An alternative to this is to make changes to the SwiftUI views by dragging and dropping items from the Library panel. The Library panel is displayed by clicking on the toolbar button highlighted in Figure 17-13:

Figure 17-13

When displayed, the Library panel will appear as shown in Figure 17-14:

Figure 17-14

When launched in this way, the Library panel is transient and will disappear either after a selection has been made, or a click is performed outside of the panel. To keep the panel displayed, hold down the Option key when clicking on the Library button.

When first opened, the panel displays a list of views available for inclusion in the user interface design. The list can be browsed, or the search bar used to narrow the list to specific views. The toolbar (highlighted in the above figure) can be used to switch to other categories such as modifiers, commonly used code snippets, images and color resources.

An item within the library can be applied to the user interface design in a number of ways. To apply a font modifier to the “Hello, world!” Text view, one option is to select the view in either the code or preview canvas, locate the font modifier in the Library panel and double-click on it. Xcode will then automatically apply the font modifier.

Another option is to locate the Library item and then drag and drop it onto the desired location either in the code editor or the preview canvas. In Figure 17-15 below, for example, the font modifier is being dragged to the

Text view within the editor:

Figure 17-15

The same result can be achieved by dragging an item from the library onto the preview canvas. In the case of Figure 17-16, a Button view is being added to the layout beneath the existing Text view:

Figure 17-16

In this example, the side along which the view will be placed if released highlights and the preview canvas displays a notification that the Button and existing Text view will automatically be placed in a Vertical Stack container view (stacks will be covered later in the chapter entitled “SwiftUI Stacks and Frames”).

Once a view or modifier has been added to the SwiftUI view file it is highly likely that some customization will be necessary, such as specifying the color for a foreground modifier. One option is, of course, to simply make the changes within the editor, for example:

Text("Hello, world!")
    .padding()
    .font(.largeTitle)
    .foregroundColor(.red)

Another option is to select the view in either the editor or preview panel and then make the necessary changes within the Attributes inspector panel:

Figure 17-17

The Attributes inspector will provide the option to make changes to any modifiers already applied to the selected view.

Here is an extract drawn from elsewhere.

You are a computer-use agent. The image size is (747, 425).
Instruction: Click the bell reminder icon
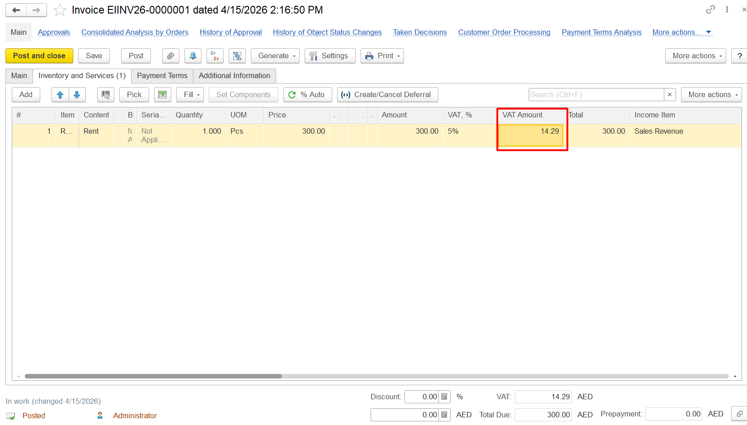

Before moving on to the next topic, it is also worth noting that the Attributes inspector provides yet another way to add modifiers to a view via the Add Modifier menu located at the bottom of the panel. When clicked, this menu will display a long list of modifiers available for the current view type. To apply a modifier, simply select it from the menu. An entry for the new modifier will subsequently appear in the inspector where it can be configured with the required properties.

Editor Context Menu

Holding down the Command key while clicking on an item in the code editor will display the menu shown in Figure 17-18:

Figure 17-18

This menu provides a list of options which will vary depending on the type of item selected. Options typically include a shortcut to a popup version of the Attributes inspector for the current view, together with options to embed the current view in a stack or list container. This menu is also useful for extracting part of a view into its own self-contained subview. Creating subviews is strongly encouraged to promote reuse, improve performance and unclutter complex design structures.

Previewing on Multiple Device Configurations

Every newly created SwiftUI View file includes an additional declaration at the bottom of the file that resembles the following:

struct ContentView_Previews: PreviewProvider {
    static var previews: some View {
        ContentView()
    }
}

This structure, which conforms to the PreviewProvider protocol, returns an instance of the primary view within the file. This instructs Xcode to display the preview for that view within the preview canvas (without this declaration, nothing will appear in the canvas).

By default, the preview canvas shows the user interface on a single device based on the current selection in the run target menu to the right of the run and stop buttons in the Xcode toolbar (as highlighted in Figure 1720 below). To preview on other device models, one option is to simply change the run target and wait for the preview canvas to change.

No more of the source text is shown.